• **ACTION ITEM**
Please copy every record below exactly and leave out the pictures.

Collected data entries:
*** Block opens ***
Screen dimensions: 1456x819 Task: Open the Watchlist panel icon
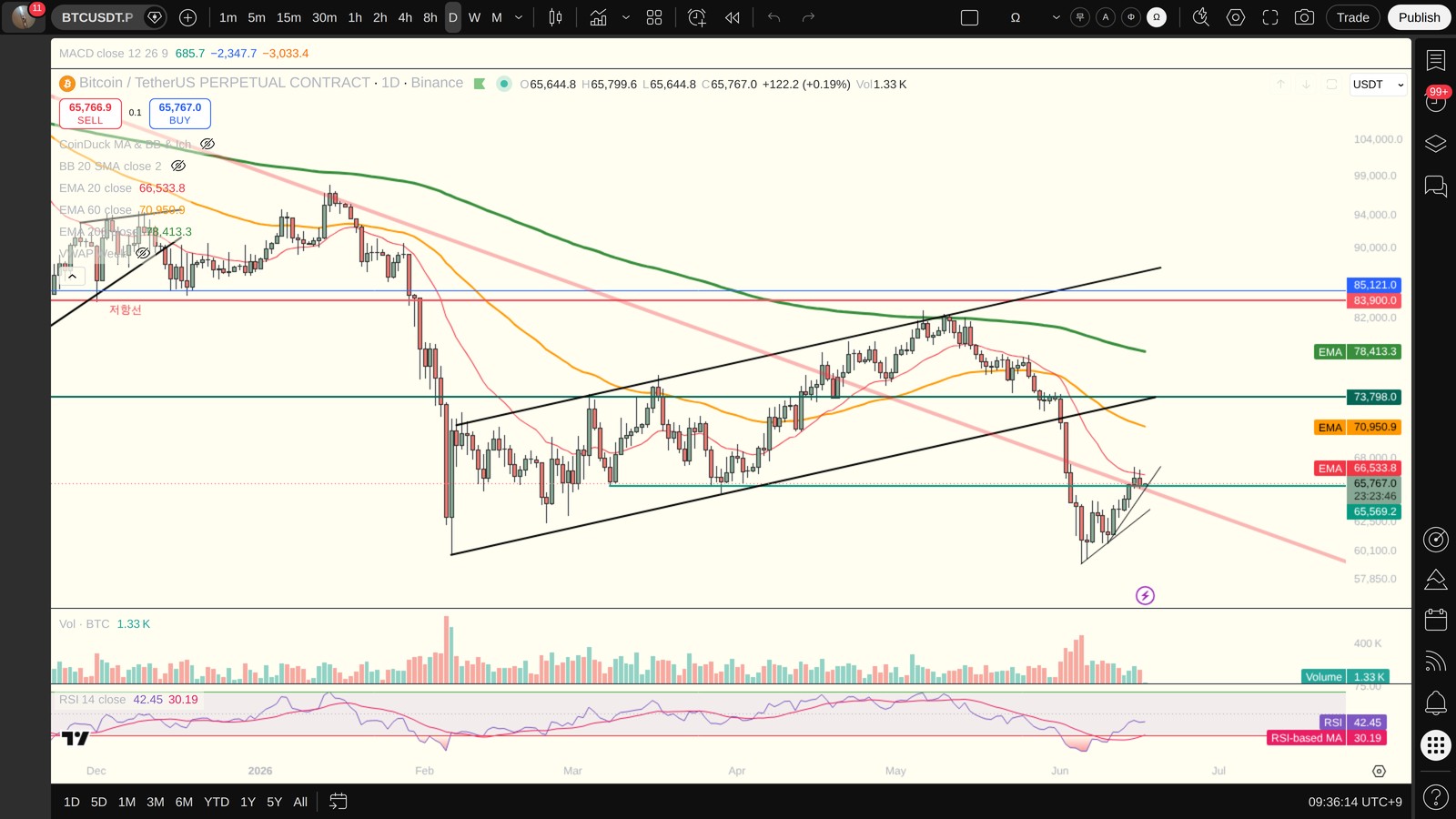click(1436, 61)
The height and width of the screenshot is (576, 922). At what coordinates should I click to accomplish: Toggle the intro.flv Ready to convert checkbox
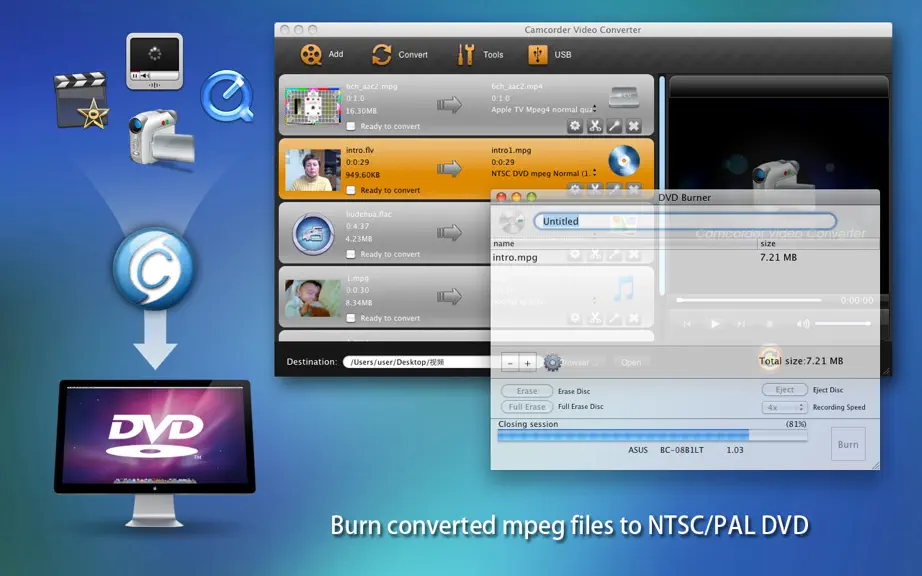(x=350, y=190)
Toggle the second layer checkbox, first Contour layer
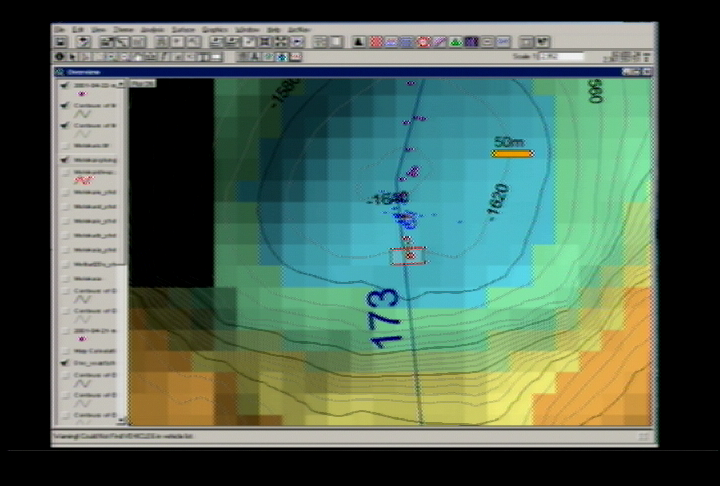The width and height of the screenshot is (720, 486). coord(65,105)
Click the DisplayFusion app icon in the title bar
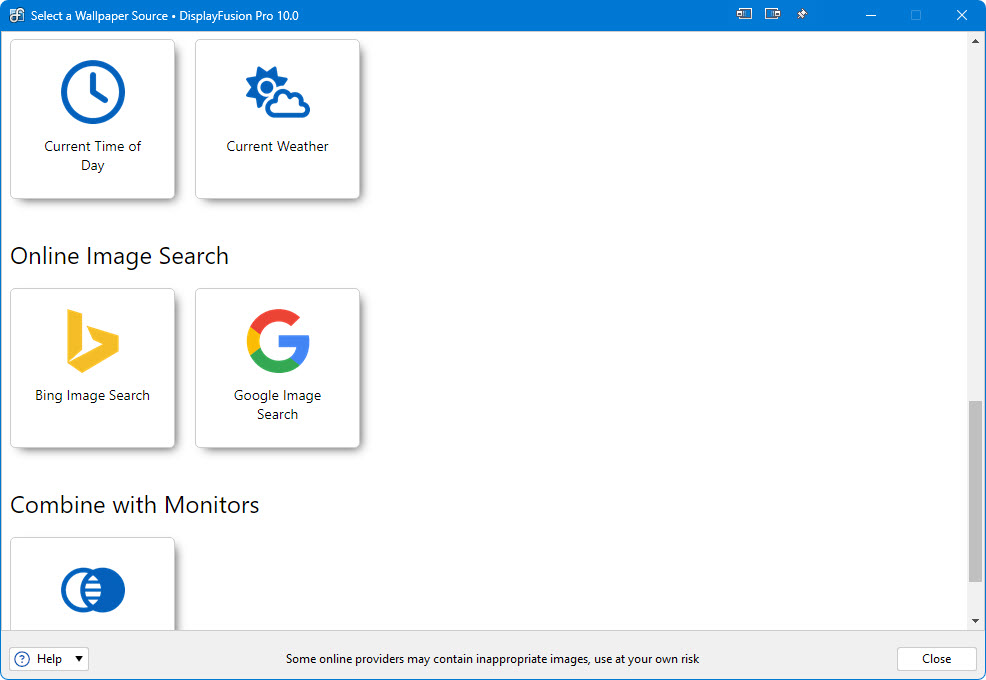The width and height of the screenshot is (986, 680). pos(16,15)
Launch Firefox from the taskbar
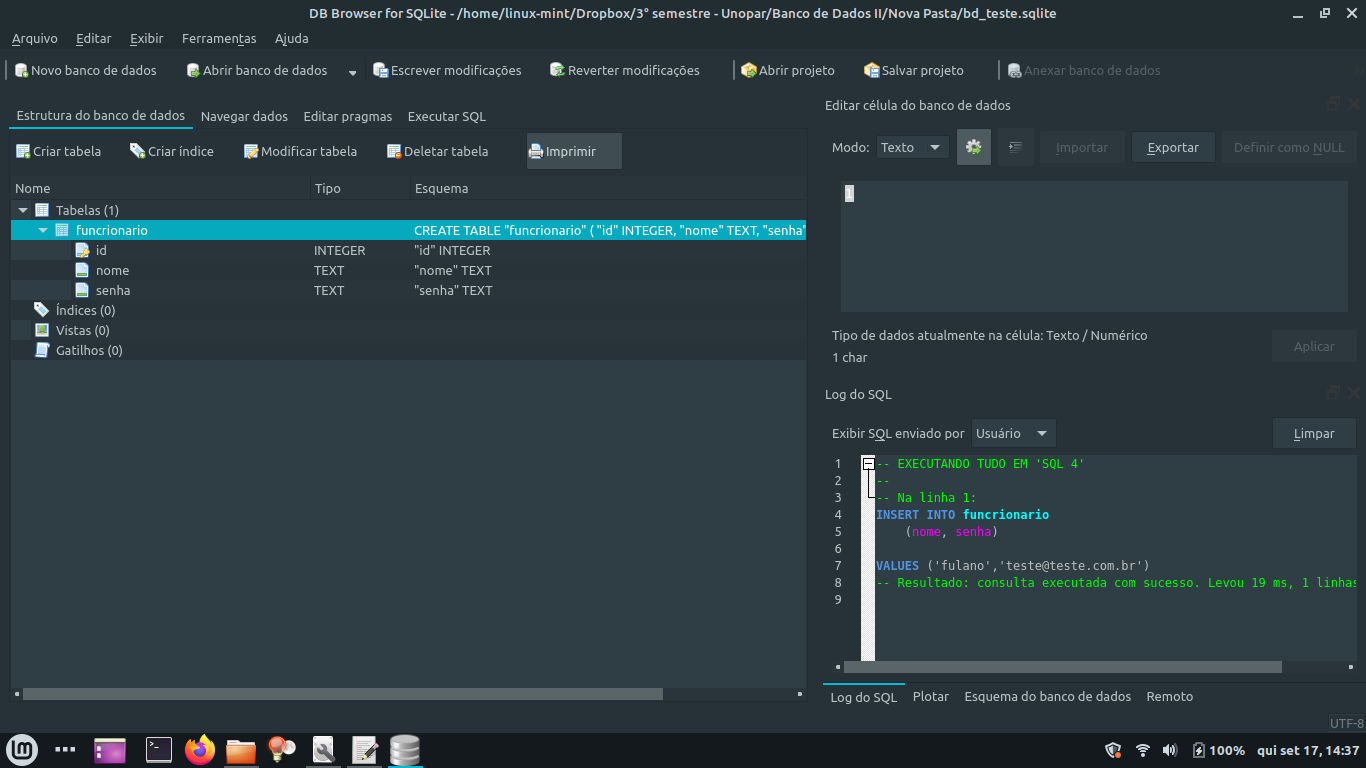 [199, 750]
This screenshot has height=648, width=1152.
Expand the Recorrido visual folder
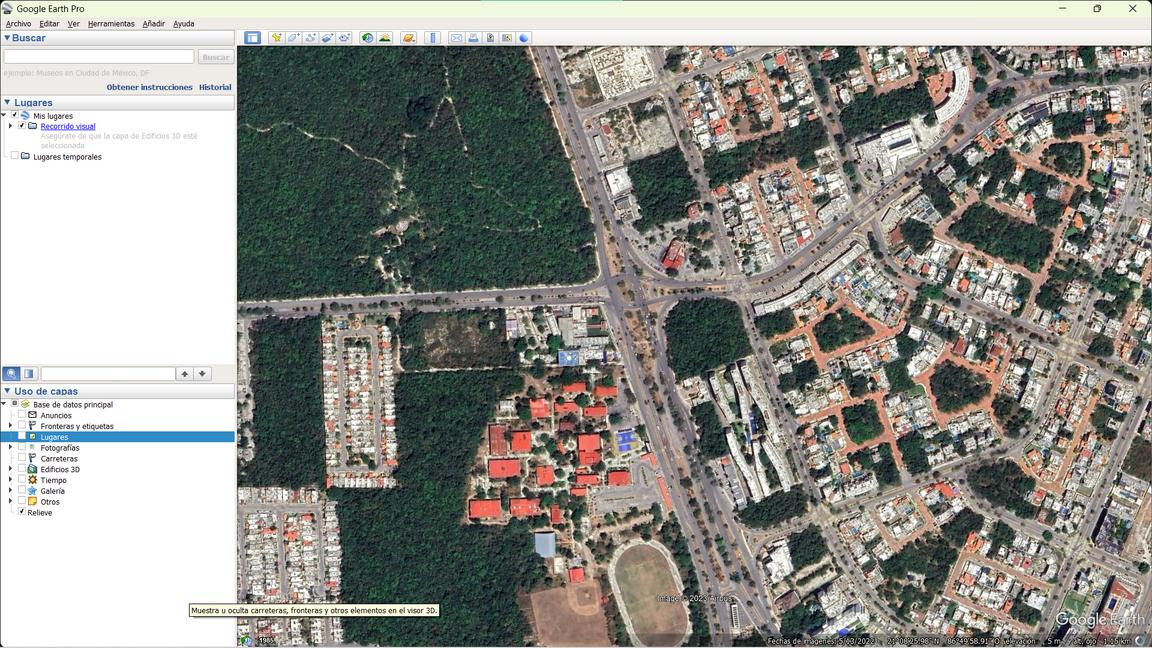pos(10,126)
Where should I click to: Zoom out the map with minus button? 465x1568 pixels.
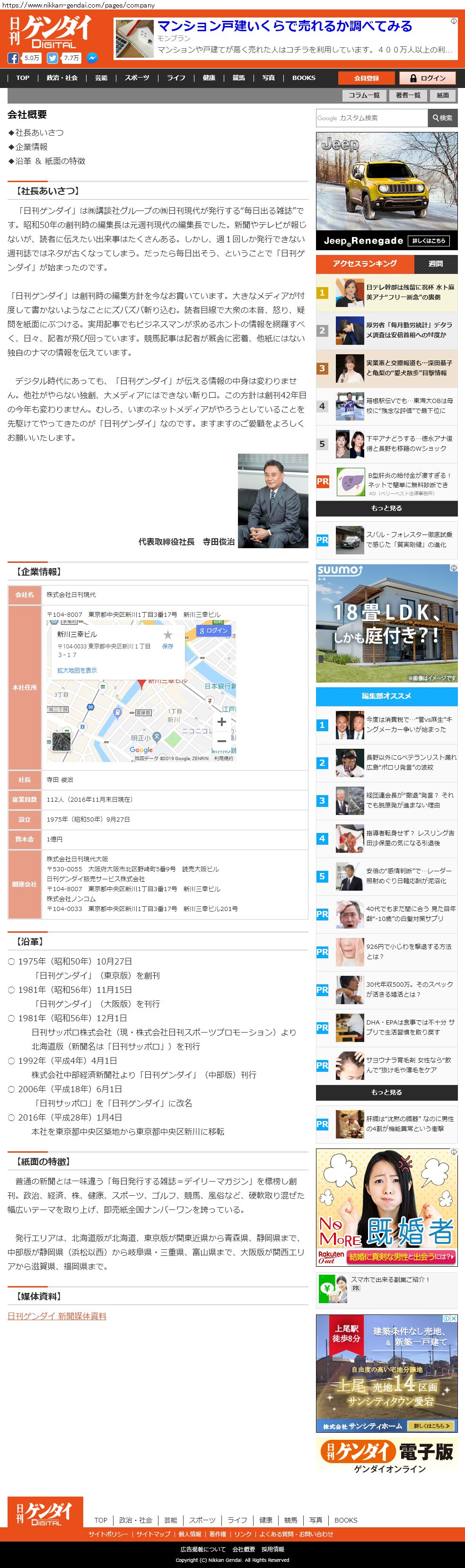221,741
*** Block closes ***
• **EXERCISE ANSWER**
Screen dimensions: 1456x819 Task: Open the Watchlist panel icon
click(1436, 61)
The height and width of the screenshot is (576, 922). At what coordinates should I click to accomplish: Toggle the intro.flv Ready to convert checkbox
(x=350, y=190)
Toggle the second layer checkbox, first Contour layer
The width and height of the screenshot is (720, 486). coord(65,105)
Click the DisplayFusion app icon in the title bar
The width and height of the screenshot is (986, 680). pos(16,15)
Launch Firefox from the taskbar
 [199, 750]
This screenshot has height=648, width=1152.
Expand the Recorrido visual folder
pos(10,126)
Where should I click to: Zoom out the map with minus button? 465x1568 pixels.
221,741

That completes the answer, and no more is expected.